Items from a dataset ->
= = =

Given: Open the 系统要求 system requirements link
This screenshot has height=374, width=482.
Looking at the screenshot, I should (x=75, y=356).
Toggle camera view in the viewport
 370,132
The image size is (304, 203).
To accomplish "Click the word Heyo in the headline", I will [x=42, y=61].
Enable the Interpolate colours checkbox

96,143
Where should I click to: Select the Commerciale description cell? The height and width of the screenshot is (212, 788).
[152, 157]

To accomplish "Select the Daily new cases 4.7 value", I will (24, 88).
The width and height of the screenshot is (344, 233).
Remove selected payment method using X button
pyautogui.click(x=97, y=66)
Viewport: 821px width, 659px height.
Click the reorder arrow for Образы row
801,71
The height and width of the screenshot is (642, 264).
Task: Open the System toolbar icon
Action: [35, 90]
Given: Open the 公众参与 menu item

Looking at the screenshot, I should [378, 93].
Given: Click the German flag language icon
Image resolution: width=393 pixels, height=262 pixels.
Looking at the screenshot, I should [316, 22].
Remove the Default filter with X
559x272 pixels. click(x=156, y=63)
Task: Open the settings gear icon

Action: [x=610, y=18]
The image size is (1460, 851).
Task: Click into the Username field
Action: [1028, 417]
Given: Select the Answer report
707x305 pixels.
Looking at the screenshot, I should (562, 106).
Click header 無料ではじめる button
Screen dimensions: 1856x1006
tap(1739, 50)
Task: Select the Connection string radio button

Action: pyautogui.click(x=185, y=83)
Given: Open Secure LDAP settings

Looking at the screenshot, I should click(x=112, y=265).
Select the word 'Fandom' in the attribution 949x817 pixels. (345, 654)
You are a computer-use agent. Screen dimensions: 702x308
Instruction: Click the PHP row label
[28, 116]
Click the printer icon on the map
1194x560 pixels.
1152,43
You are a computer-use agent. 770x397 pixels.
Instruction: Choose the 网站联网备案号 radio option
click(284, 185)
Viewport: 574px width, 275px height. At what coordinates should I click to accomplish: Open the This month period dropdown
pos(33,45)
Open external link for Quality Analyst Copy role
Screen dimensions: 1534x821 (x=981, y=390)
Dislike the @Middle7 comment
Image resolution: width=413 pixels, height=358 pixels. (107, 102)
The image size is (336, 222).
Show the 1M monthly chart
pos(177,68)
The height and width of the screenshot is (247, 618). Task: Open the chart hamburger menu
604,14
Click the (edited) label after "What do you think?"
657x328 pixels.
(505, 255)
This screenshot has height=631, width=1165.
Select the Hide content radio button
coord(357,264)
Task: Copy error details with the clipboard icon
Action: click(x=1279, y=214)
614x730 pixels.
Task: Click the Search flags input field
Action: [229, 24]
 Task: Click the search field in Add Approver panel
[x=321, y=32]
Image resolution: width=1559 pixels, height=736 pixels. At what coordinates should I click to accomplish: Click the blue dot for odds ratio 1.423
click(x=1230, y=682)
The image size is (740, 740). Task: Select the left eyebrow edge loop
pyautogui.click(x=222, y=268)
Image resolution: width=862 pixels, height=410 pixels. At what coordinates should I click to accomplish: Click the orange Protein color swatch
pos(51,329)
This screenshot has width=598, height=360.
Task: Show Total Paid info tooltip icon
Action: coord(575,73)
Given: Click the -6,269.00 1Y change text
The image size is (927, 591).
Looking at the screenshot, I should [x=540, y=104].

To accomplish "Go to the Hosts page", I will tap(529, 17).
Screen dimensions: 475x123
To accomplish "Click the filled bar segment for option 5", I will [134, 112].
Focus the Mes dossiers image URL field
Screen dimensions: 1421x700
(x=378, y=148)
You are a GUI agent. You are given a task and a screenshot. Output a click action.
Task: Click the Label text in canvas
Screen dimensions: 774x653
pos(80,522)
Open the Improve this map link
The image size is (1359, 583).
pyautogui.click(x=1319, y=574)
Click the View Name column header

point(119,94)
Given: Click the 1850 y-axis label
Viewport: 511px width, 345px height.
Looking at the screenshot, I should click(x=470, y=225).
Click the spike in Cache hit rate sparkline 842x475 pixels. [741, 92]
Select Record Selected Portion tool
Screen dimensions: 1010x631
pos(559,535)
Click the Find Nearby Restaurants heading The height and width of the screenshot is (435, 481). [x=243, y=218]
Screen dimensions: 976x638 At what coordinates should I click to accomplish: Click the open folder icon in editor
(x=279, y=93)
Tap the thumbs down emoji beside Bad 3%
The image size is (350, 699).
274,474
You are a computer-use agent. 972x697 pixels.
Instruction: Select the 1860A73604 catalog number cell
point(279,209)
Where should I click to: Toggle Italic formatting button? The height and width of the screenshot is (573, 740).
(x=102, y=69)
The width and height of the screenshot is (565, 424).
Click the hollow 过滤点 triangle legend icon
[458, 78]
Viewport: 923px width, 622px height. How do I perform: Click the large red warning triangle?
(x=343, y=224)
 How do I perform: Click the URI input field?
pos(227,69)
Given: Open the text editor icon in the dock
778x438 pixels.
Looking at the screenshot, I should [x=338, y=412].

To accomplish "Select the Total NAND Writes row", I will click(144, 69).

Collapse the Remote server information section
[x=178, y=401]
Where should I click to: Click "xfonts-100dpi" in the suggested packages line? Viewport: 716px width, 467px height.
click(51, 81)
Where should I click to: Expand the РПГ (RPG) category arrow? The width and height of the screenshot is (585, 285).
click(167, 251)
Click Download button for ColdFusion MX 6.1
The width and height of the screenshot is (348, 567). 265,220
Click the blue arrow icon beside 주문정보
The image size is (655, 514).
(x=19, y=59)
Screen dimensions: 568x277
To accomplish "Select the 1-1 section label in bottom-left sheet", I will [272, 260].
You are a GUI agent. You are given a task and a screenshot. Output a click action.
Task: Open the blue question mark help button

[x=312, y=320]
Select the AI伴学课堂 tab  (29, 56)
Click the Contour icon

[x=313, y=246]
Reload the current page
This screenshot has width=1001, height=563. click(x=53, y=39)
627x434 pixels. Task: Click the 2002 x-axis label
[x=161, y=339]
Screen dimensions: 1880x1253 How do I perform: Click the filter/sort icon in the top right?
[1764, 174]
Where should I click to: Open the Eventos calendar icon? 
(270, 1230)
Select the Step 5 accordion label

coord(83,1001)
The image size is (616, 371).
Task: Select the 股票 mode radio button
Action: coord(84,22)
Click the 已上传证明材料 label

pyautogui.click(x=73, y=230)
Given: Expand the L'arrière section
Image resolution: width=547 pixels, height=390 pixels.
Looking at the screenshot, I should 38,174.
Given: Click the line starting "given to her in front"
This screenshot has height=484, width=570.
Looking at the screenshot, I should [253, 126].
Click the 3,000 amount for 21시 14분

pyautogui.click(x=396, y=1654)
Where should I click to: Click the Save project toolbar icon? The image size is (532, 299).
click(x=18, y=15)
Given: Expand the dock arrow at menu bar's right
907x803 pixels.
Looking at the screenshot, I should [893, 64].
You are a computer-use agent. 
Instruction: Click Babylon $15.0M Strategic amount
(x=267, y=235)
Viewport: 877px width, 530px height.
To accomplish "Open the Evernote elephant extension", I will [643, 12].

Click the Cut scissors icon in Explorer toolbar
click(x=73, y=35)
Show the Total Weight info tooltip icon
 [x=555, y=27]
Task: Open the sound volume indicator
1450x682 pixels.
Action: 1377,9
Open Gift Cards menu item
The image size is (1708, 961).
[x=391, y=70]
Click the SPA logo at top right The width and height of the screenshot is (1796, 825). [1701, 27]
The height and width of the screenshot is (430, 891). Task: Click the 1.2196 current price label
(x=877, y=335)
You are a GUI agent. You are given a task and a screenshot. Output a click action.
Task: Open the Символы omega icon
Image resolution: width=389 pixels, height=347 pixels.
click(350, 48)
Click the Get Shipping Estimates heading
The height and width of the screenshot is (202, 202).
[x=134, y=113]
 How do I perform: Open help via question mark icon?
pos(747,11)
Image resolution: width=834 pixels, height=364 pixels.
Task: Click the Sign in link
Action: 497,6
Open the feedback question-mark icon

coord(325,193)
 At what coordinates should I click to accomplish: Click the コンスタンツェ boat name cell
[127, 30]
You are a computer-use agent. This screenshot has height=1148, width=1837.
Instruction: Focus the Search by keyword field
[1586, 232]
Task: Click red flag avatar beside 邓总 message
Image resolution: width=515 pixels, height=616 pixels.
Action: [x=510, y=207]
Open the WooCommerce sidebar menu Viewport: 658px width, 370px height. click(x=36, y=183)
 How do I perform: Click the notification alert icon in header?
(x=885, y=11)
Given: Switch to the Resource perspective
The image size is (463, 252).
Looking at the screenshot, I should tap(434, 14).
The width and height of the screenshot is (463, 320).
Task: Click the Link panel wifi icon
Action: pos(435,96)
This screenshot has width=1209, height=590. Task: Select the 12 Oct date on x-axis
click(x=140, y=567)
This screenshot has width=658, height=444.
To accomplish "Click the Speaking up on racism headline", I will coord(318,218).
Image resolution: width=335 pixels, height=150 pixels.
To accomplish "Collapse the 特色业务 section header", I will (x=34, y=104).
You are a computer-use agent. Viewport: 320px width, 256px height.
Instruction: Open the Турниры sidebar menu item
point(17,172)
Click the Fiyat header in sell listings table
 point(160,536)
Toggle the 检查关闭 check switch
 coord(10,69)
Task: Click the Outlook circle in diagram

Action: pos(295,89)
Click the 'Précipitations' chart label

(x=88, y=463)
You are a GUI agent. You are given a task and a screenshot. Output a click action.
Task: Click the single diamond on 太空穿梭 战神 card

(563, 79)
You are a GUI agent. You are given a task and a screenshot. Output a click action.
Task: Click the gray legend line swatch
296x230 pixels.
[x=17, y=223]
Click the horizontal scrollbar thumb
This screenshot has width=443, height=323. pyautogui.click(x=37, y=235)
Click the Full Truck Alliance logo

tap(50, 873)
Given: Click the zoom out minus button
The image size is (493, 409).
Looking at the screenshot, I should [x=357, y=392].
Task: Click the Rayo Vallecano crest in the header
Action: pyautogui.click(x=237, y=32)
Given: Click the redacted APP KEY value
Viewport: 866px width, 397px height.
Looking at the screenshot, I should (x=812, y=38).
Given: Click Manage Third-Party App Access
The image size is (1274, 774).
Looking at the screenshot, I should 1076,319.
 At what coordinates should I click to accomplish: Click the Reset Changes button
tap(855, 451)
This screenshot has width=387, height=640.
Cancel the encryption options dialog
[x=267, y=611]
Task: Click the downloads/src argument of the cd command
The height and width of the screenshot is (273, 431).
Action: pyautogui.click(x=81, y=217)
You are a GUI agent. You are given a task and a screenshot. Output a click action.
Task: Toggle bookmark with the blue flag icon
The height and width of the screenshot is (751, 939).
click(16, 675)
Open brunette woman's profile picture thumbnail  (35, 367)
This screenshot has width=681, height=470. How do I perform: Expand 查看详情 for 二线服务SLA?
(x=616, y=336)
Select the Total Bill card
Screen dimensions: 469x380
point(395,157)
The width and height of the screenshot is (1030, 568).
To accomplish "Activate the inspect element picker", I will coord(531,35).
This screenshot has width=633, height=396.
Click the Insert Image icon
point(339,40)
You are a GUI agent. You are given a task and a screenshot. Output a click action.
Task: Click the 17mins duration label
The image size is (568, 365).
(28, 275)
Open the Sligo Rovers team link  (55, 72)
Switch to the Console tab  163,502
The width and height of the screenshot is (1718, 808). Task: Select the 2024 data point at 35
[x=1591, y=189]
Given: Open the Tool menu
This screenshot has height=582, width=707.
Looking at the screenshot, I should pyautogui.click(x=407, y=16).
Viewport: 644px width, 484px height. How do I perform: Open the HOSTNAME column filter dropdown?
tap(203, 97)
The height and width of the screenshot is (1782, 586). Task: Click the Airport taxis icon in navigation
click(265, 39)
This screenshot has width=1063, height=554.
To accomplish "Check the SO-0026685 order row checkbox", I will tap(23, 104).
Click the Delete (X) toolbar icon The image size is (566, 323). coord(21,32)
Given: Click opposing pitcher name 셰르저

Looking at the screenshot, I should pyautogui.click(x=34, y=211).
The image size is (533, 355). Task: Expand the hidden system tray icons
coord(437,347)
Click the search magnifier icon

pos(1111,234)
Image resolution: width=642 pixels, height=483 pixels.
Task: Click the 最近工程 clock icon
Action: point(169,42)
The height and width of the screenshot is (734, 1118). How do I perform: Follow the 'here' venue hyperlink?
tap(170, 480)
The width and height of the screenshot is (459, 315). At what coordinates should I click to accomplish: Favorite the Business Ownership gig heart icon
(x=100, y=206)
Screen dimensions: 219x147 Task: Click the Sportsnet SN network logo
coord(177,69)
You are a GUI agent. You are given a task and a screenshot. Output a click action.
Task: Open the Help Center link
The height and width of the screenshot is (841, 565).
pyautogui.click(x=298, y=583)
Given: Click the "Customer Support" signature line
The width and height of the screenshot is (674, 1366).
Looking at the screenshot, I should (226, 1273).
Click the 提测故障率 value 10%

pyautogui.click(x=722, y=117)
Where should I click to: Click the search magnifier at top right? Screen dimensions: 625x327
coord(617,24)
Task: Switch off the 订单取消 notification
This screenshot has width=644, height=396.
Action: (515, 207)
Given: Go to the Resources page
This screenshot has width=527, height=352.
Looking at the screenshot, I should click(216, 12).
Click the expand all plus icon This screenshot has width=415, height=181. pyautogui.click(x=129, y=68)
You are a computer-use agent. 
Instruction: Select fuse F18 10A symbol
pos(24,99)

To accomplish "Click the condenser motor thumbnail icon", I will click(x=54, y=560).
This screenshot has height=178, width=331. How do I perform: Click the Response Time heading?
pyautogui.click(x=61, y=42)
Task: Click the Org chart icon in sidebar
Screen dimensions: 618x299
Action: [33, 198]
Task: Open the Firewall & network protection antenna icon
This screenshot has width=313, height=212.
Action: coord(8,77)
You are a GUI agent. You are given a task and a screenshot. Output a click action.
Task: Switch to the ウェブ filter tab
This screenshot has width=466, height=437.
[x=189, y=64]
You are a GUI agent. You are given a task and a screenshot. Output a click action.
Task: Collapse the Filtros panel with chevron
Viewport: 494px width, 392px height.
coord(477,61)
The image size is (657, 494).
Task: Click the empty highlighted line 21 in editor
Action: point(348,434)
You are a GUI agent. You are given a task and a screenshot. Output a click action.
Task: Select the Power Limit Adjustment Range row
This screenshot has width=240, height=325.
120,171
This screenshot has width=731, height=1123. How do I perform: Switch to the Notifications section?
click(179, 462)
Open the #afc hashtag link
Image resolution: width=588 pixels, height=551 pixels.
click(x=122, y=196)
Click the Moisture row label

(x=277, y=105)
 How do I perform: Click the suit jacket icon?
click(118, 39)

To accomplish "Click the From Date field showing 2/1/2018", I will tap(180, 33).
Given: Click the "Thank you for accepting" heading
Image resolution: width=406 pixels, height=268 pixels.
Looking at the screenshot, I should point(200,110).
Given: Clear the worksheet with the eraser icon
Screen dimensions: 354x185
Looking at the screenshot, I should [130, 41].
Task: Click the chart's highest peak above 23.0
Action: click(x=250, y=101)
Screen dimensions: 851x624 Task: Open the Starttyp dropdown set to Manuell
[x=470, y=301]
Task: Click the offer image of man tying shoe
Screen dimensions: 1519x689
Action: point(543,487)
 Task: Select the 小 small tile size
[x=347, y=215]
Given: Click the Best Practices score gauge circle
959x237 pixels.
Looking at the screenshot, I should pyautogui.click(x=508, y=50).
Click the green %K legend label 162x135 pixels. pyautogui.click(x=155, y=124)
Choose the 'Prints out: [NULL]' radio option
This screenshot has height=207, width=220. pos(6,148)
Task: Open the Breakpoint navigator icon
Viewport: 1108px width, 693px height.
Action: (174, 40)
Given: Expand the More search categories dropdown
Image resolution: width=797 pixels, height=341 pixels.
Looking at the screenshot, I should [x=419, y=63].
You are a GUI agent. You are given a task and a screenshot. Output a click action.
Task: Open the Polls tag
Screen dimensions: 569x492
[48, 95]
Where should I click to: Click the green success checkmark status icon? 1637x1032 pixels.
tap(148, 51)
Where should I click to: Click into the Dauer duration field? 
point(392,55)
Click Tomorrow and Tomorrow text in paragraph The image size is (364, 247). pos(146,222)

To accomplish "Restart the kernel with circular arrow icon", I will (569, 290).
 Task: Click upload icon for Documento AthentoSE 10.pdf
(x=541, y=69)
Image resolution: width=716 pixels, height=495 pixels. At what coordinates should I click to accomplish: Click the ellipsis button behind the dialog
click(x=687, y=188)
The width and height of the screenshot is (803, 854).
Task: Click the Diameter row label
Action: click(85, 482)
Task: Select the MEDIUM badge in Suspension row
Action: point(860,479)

= = =

TASK DESCRIPTION -> Please make an exact copy of the lines above from the line with "Image resolution: width=547" through the line with "Given: Expand the dock", both ends included.

THE COMPLETED TASK ->
Image resolution: width=547 pixels, height=390 pixels.
Looking at the screenshot, I should 38,174.
Given: Click the line starting "given to her in front"
This screenshot has height=484, width=570.
Looking at the screenshot, I should [253, 126].
Click the 3,000 amount for 21시 14분

pyautogui.click(x=396, y=1654)
Where should I click to: Click the Save project toolbar icon? The image size is (532, 299).
click(x=18, y=15)
Given: Expand the dock arrow at menu bar's right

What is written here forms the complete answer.